Он покачнулся и едва не упал со своей импровизированной ораторской тумбы, не удержи его вовремя товарищи под дружный смех и шутки над его неуклюжестью.
— Виват! — прогремел ответный хор голосов офицеров, что были в палатке в тот час, отмечая перемирие, заключенное уже прошлым днем, судя по тускло сияющим на темном небосводе звездам. Поднялись вверх кубки, а то и простые глиняные кружки, но с дорогим французским вином, что отыскалось в окрестностях для победителей. Поднял свой бокал и Андрей, присоединяясь к этой короткой, но такой эмоциональной речи.
— Улыбнулись бы, Андрей Павлович, а то от вашего лица так тоскливо становится на душе, — усмехнулся стоявший рядом с ним офицер-конногвардеец (Т. е. офицер лейб-гвардии Конного полка). — Будто и не мир получили вовсе.
— Вы бы лучше, чем лицом моим любоваться, придержали бы своего штаб-ротмистра, Александр Иванович, а то поутру выступать парадом, — отозвался Андрей, отпивая вина из бокала. — Какой уж тут ему будет парад! Ему отдохнуть бы…
— Да заснешь в такую ночь! Андрей! Андрей, ты понимаешь, что сие знаменует? — Кузаков приобнял его за плечи, сжал с силой пальцы, дернув при том эполет. — Наполеону скоро конец! Понимаешь? Войне — конец! Домой! Вскорости — домой!
— Я понимаю, — они сдвинули бокалы, тихонько звякнув толстым стеклом. — Пустишь к себе на ночь?
— О чем разговор? Коли тебе по душе моя компания, то добро пожаловать к моему скромному очагу! — ответил ему Кузаков, ротмистр гвардейского Конного полка. Они были знакомы еще со времен похода австрийского похода, ходили в одни атаки при Аустерлице и Фридлянде. Потом в России, правда, их пути несколько разошлись — Андрей вышел в долгосрочный отпуск, а Александр остался в Петербурге, лишь изредка обменивались письмами. И в начале войны снова не довелось увидеться — Кузаков был серьезно ранен под Смоленском и отбыл в свое имение под Ростовом Великим залечивать раны. Потом им довелось встретиться только в Саксонии, куда тот прибыл в свой полк после поправки. И снова пошли бок о бок через сражения к той виктории, что уже так ясно виднелась на горизонте и особенным светом засияла под стенами Парижа.

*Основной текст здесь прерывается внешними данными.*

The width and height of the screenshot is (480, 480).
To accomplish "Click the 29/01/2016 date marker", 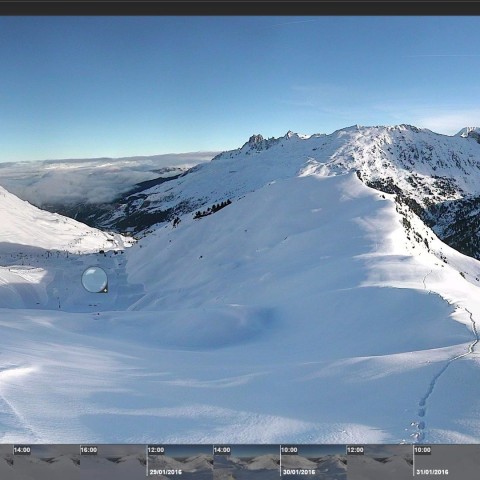I will point(165,472).
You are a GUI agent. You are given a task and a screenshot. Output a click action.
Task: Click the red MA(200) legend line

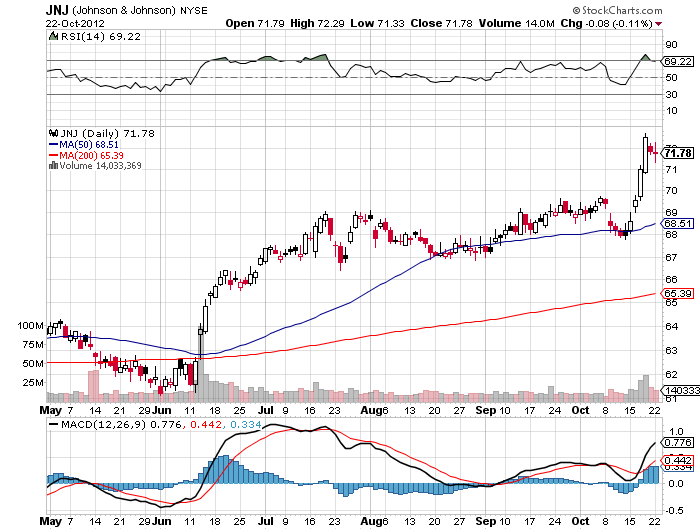click(53, 154)
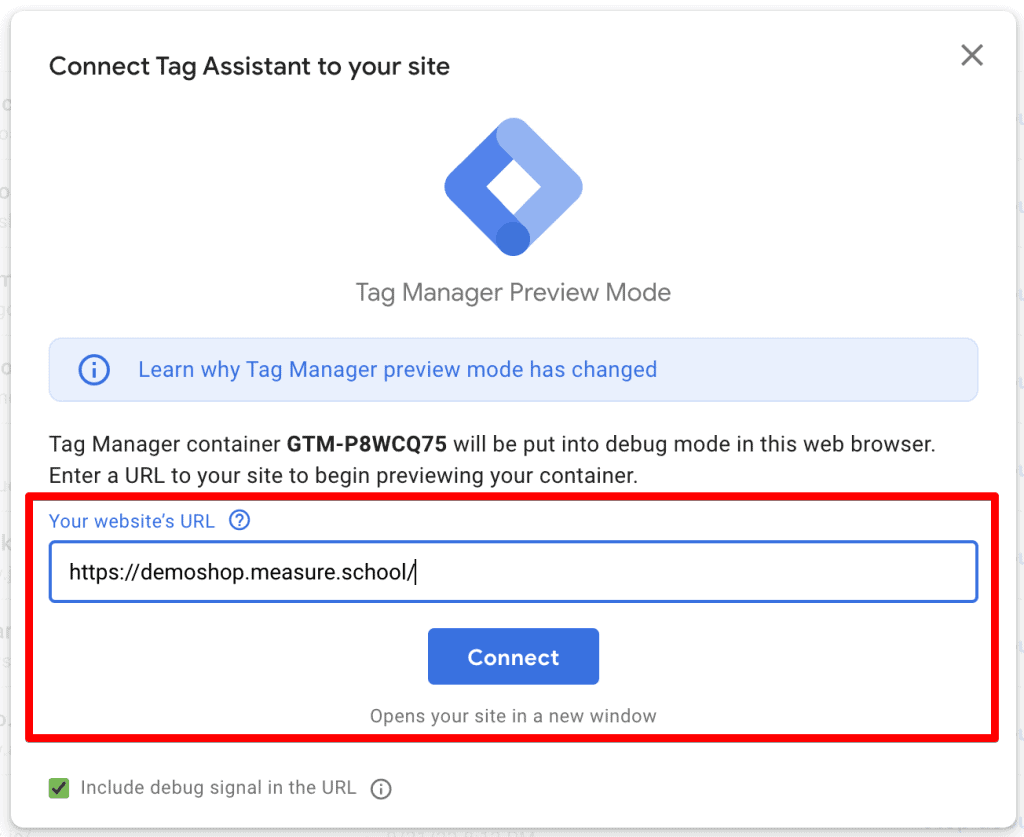The height and width of the screenshot is (837, 1024).
Task: Click the Connect Tag Assistant dialog title
Action: [248, 66]
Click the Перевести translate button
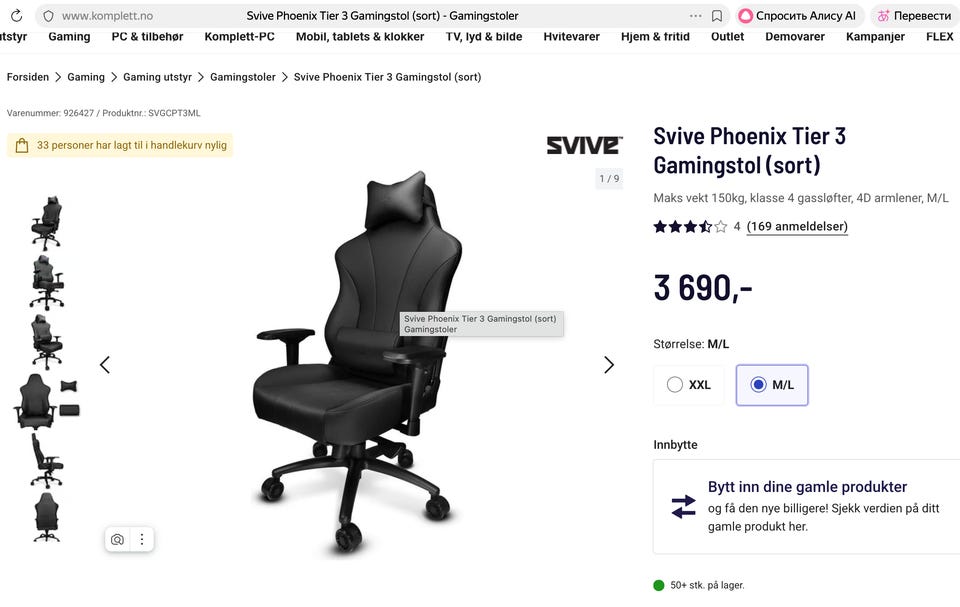The height and width of the screenshot is (607, 960). [x=914, y=16]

— Только вот мои условия не таковы, как твои, mon ami, мне приходится делить ночлег с офицерами полка, — Кузаков отпил вина, сосредоточенно глядя на собеседника. — Что, mon ami? Слыхал я, твоя кузина почтила нас своим присутствием. Снова будешь жить у меня? Noblesse oblige, n'est-ce pas? (Дословно, как и желает передать Кузаков — благородство обязывает, не правда ли? (фр.)) Я всегда тебе говорил, даже еще тогда в Петербурге — требования твоей души заведут тебя не той дорогой.